J.D. Tuccille in today’s The Rattler newsletter suggests that if you’ve been considering getting a generator to power your house in case of blackouts, now might be a good time:
The regulatory body that oversees the nation’s power grid cast a bit of a chill over the coming warm months when, in mid-May, it cautioned that the country might not generate enough electric power to meet demand. Coming after multiple warnings from regulators, grid operators, and industry experts that enthusiasm for retiring old-school “dirty” generating capacity is outstripping the ability of renewable sources to fill the gap, the announcement is a heads-up to Americans that they may want to make back-up plans for a power grid growing increasingly unreliable. It’s also a reminder that green ideology is no substitute for the ability to flip a switch and have the lights come on.
Unreliable Energy
“NERC’s 2023 Summer Reliability Assessment warns that two-thirds of North America is at risk of energy shortfalls this summer during periods of extreme demand,” the North American Electric Reliability Corporation, a nominally non-governmental organization with statutory regulatory powers, noted May 17. “‘Increased, rapid deployment of wind, solar and batteries have made a positive impact,’ said Mark Olson, NERC’s manager of Reliability Assessments. ‘However, generator retirements continue to increase the risks associated with extreme summer temperatures, which factors into potential supply shortages in the western two-thirds of North America if summer temperatures spike.'”
This is not the first time we’re hearing that the power grid isn’t up to meeting demand for electricity. Nor is it the first time we’re told that renewable sources such as wind and solar are coming online more slowly than power-generation capacity based on fossil fuels is being retired.
Dwindling Power Plants
“The United States is heading for a reliability crisis,” Commissioner Mark C. Christie of the Federal Energy Regulatory Commission (FERC) told the Senate Committee on Energy & Natural Resources during a May 4 hearing. “I do not use the term ‘crisis’ for melodrama, but because it is an accurate description of what we are facing. I think anyone would regard an increasing threat of system-wide, extensive power outages as a crisis. In summary, the core problem is this: Dispatchable generating resources are retiring far too quickly and in quantities that threaten our ability to keep the lights on. The problem generally is not the addition of intermittent resources, primarily wind and solar, but the far too rapid subtraction of dispatchable resources, especially coal and gas.”

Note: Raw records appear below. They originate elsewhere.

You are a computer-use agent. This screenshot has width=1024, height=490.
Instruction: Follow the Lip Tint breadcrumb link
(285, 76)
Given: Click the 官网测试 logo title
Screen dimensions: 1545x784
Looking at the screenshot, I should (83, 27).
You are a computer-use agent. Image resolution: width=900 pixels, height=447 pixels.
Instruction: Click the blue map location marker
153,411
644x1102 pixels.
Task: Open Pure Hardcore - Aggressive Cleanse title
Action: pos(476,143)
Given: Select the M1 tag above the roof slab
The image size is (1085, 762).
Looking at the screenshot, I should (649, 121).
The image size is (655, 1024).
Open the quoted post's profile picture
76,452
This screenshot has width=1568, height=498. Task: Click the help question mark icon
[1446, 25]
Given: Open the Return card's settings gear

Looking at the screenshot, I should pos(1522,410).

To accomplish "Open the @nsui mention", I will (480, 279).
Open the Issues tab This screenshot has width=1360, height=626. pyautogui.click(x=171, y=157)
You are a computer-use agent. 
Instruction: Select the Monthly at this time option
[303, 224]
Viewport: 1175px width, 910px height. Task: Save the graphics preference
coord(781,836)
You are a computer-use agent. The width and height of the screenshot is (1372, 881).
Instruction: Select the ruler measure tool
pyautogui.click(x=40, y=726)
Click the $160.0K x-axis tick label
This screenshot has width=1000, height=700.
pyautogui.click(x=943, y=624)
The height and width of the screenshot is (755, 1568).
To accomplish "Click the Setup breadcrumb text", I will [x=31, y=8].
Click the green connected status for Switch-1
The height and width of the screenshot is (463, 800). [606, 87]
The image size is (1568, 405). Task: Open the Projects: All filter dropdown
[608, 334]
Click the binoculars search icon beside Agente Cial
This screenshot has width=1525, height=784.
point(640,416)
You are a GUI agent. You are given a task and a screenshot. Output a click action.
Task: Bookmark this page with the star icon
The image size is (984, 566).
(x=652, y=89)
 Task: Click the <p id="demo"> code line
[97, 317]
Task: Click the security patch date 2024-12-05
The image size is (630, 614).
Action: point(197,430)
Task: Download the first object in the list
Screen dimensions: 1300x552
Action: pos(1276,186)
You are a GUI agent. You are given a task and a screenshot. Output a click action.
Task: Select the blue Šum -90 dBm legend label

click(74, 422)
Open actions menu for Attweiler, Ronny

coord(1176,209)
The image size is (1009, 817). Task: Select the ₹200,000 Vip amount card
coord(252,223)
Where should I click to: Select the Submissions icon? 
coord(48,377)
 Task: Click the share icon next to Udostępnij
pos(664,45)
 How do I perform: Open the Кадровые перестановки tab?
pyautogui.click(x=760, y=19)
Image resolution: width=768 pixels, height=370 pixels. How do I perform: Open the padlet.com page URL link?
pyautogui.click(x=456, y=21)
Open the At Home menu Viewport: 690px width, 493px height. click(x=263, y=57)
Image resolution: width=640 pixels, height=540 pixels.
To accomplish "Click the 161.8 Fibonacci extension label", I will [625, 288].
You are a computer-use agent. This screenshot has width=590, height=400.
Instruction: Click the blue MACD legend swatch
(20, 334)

The federal Energy Information Administration foresees almost a quarter of coal generating capacity being retired by the end of the decade — a process already in progress. Just this month it announced “the United States will generate less electricity from coal this year than in any year this century.” Non-hydropower renewables are the only generating capacity sources really seen growing in the short-term.
In February of this year, PJM Interconnection, which manages grid operations in much of the eastern United States, warned of “increasing reliability risks … due to a potential timing mismatch between resource retirements, load growth and the pace of new generation entry.”